▶ [Text segment]:
--------

Hacker News: dot_treo

New comment by dot_treo in "Map of Metal"

dot_treo — Wed, 20 May 2026 12:18:11 +0000

Reminds me very much of https://music.ishkur.com/ which is the same kind of thing but for electronic music.

New comment by dot_treo in "Orthrus-Qwen3: up to 7.8×tokens/forward on Qwen3, identical output distribution"

dot_treo — Sat, 16 May 2026 21:51:05 +0000

By the looks of it, it will take a couple more follow up PRs to clean things up a bit and get the most performance from MTP. I hope that by that point it will be easier to add more spec decoding types.

In the meantime I've benchmarked Orthrus some more and got some quite promising results. So I'd be glad if my prediction that it may take some time until it lands in llama.cpp turns out to be wrong.

--------

▶ [Stored data]:
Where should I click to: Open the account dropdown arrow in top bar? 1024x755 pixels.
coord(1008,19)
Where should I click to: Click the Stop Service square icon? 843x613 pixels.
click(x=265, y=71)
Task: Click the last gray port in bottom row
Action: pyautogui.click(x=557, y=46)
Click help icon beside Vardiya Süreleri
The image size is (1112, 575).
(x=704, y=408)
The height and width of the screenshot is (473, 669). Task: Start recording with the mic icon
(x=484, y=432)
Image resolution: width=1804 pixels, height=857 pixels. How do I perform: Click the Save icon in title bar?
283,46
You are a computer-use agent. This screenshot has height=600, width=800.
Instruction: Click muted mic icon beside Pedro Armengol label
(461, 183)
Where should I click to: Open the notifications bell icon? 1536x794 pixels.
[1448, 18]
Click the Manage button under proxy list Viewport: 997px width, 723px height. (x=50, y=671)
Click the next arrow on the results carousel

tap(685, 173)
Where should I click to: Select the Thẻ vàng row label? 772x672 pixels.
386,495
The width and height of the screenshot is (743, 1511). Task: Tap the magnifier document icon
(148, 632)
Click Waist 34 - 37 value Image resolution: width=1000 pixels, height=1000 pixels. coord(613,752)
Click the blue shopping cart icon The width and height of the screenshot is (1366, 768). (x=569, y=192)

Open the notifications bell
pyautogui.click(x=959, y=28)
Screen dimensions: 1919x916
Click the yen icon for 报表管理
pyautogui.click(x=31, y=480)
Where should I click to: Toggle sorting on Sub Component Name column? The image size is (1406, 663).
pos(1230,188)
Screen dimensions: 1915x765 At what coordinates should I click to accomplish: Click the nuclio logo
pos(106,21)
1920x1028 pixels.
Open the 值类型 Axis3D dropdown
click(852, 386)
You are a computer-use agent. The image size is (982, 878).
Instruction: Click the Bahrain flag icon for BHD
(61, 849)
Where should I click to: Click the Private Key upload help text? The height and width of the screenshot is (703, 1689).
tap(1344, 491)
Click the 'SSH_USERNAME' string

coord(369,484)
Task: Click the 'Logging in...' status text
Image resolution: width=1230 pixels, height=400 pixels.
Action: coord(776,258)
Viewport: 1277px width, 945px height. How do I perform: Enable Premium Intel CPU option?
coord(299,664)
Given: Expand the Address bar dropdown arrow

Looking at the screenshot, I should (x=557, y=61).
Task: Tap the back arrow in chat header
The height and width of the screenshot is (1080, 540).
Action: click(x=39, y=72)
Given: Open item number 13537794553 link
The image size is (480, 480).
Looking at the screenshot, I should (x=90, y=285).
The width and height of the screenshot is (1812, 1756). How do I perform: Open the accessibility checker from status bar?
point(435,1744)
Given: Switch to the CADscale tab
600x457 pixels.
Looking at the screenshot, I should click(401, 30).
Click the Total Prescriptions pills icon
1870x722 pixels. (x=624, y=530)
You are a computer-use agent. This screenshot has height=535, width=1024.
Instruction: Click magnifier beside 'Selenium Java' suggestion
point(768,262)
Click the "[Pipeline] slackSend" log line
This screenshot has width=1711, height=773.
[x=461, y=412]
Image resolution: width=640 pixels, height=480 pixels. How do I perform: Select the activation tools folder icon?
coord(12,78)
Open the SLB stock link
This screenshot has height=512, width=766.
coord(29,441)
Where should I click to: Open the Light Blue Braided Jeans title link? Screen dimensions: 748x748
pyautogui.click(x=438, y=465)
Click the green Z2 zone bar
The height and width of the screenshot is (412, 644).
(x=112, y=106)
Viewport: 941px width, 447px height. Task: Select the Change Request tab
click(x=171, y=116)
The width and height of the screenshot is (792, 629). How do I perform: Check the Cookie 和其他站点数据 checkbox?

--------

Write the next part of the Hacker News comment feed by dot_treo, picking up after its last sentence. The rows have nothing to do with the text and should be treated as separate material.

New comment by dot_treo in "Orthrus-Qwen3: up to 7.8×tokens/forward on Qwen3, identical output distribution"

dot_treo — Sat, 16 May 2026 19:45:39 +0000

And it also looks like the original authors are working on qwen 3.5 too: https://github.com/chiennv2000/orthrus/issues/1#issuecomment...

New comment by dot_treo in "Orthrus-Qwen3: up to 7.8×tokens/forward on Qwen3, identical output distribution"

dot_treo — Sat, 16 May 2026 19:16:19 +0000

I would probably treat the (3 GatedDeltaNet + 1 GatedAttention) Blocks as one transformer block, when generating next steps one would therefore use the kv cache for the gated attention and skip the entire delta nets.

New comment by dot_treo in "Orthrus-Qwen3: up to 7.8×tokens/forward on Qwen3, identical output distribution"

dot_treo — Sat, 16 May 2026 18:17:19 +0000

I've tried MTP, and that got me about 1.5x on average with a very spec friendly benchmark.

I didn't run the full benchmark with the demo code, just picked up a single prompt from it. The prompt is about 1300 token, the response is about 3200 token.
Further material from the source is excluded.